I don't know how smart trees are, or how fast they learn. The esperiments have not been done.

I don't know how moral animals are that we share no common language with. Those experiments haven't been done either. We can't even design the experiments until we get an operational definition of morality.

What experiment would you perform to decide whether an animal was moral? What experiment would show whether an intelligent alien was moral? What experiment could show whether a human imprisoned for a vicious crime was moral?

If you can describe the experiment that shows the difference, then you have defined the term in a way that other people can reproduce.

Comment author: J_Thomas2 16 August 2008 08:11:00PM 0 points [-]

If you've ever taken a mathematics course in school, you yourself may have been introduced to a situation where it was believed that there were right and wrong ways to factor a number into primes. Unless you were an exceptionally good student, you may have disagreed with your teacher over the details of which way was right, and been punished for doing it wrong.

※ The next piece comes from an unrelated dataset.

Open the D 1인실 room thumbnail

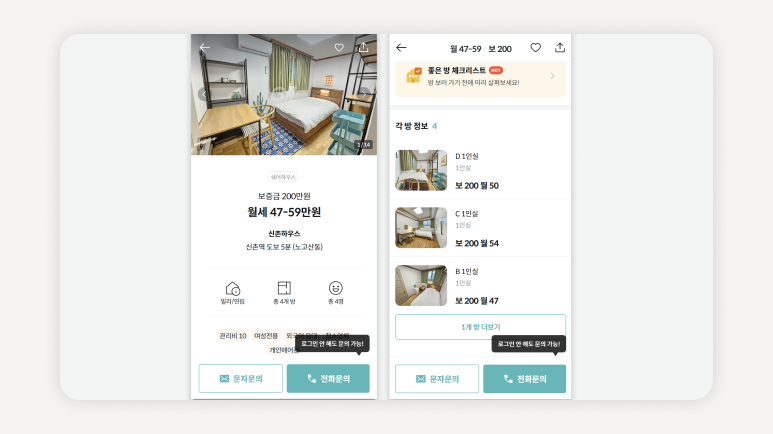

My experience with math classes was much different from yours. When we had a disagreement, the teacher said, "How would we tell who's right? Do you have a proof? Do you have a counter-example?". And if somebody had a proof we'd listen to it. And if I jumped up and said "Wait, this proof is wrong!" then the teacher would say, "First you have to explain what he said up to the point you disagree, and see if he agrees that's what he means. Then you can tell us why it's wrong."

I never got punished for being wrong. If I didn't do homework correctly then I didn't get credit for it, but there was no punishment involved.

But Eliezer described people who disagreed about how many stones to put in a pile and who had something that looked very much like wars about it. That isn't like the math I experienced. But it's very much like the morality I've experienced.

Comment author: J_Thomas2 16 August 2008 05:36:00PM 0 points [-]

Nominull, don't the primalists have a morality about heaps of stones?

They believe there are right ways and wrong ways to do it. They sometimes disagree about the details of which ways are right and they punish each other for doing it wrong.

How is that different from morality?

Comment author: J_Thomas2 16 August 2008 05:29:15PM 0 points [-]

I think there is an important distinction between "kill or die" and "kill or be killed." The wolf's life may be at stake, but the rabbit clearly isn't attacking the wolf. If I need a heart transplant, I would still not be justified in killing someone to obtain the organ.

Mario, you are making a subtler distinction than I was. There is no end to the number of subtle distinctions that can be made.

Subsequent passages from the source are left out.